Nope - it's easily handling it.

 

So network-wise (as per `iperf3`) we should be able to do 10x the speed, our SBC's CPU can easily accommodate the load... and we don't involve any other kind of I/O (e.g. drives).
 
What the heck is happening?

 

Let's try plain old netcat connections - do they run as fast as we'd expect?

 

In the SBC:

 

    # nc -l -p 9988 | pv -ptebar > /dev/null

 

In the laptop:

 

    # cat /dev/urandom | pv -ptebar | nc 192.168.1.150 9988
    117MiB 0:00:33 [3.82MiB/s] [3.57MiB/s]

 

It works! And runs at the expected - much better, 10x better - speed.

 

So what happens if I run SSH using a ProxyCommand to use nc?

 

    # cat /dev/urandom | \
        pv -ptebar | \
        ssh -o "Proxycommand nc %h %p" root@192.168.1.150 'cat >/dev/null'
    101MiB 0:00:30 [3.38MiB/s] [3.33MiB/s]

 

Works! 10x speed.

Work task A: Which transfer rates appear inside square brackets in the netcat excerpt's output lines?
Work task B: Write out the part of the netcat excerpt that begins at the words "So network-wise (as" and stops after "as we'd expect?".
The data further down the page has no role here.

Source data:
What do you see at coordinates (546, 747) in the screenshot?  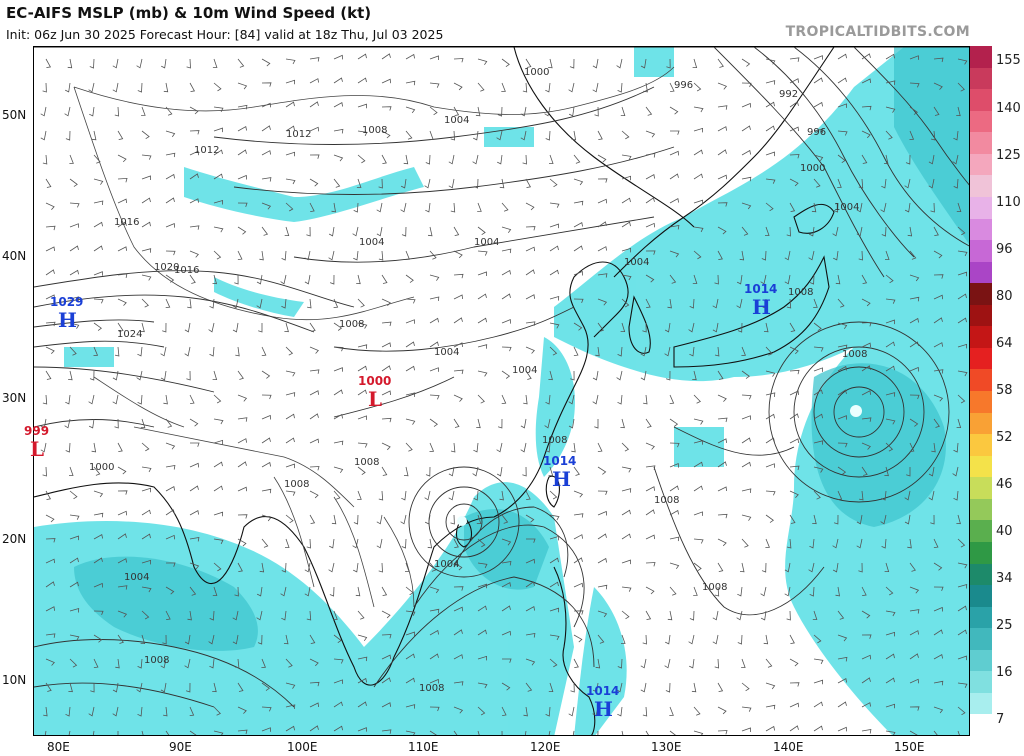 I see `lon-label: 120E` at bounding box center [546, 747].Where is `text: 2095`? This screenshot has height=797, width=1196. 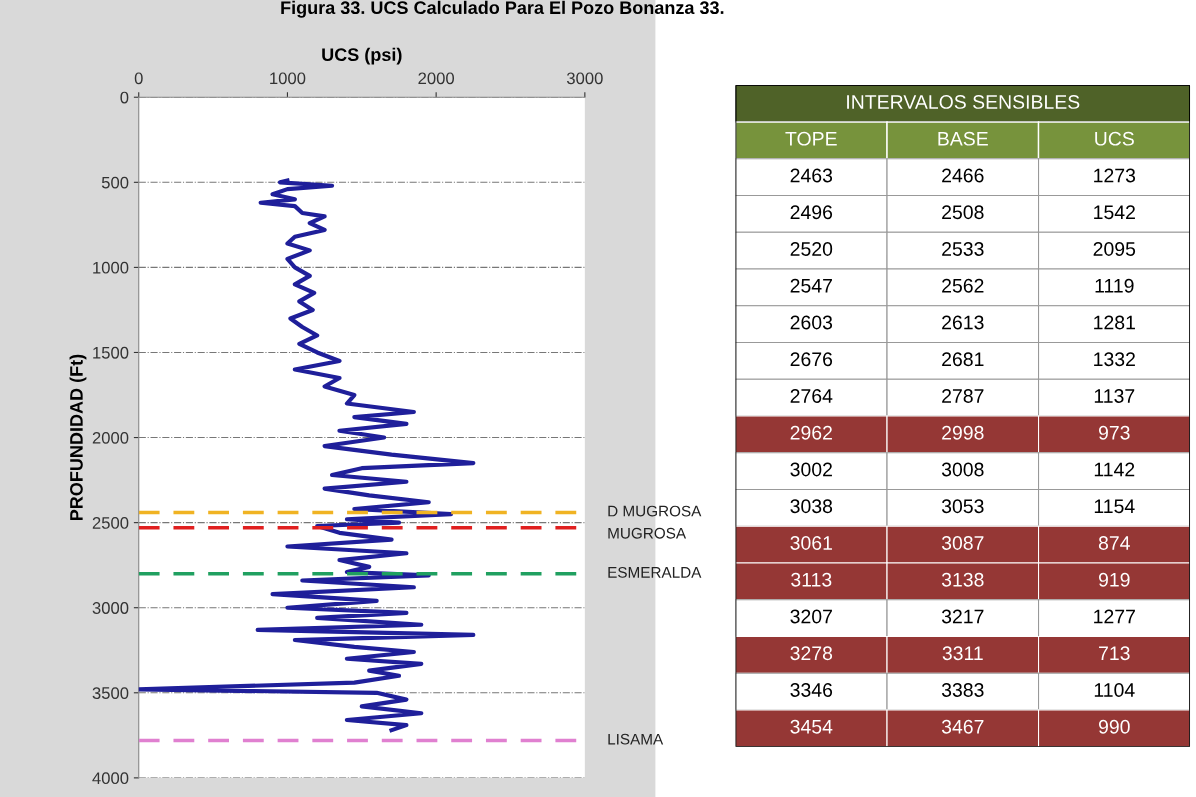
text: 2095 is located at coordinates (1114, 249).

Exercise response A: 3.82MiB/s, 3.57MiB/s, 3.38MiB/s, 3.33MiB/s

Exercise response B:
So network-wise (as per `iperf3`) we should be able to do 10x the speed, our SBC's CPU can easily accommodate the load... and we don't involve any other kind of I/O (e.g. drives).
 
What the heck is happening?

 

Let's try plain old netcat connections - do they run as fast as we'd expect?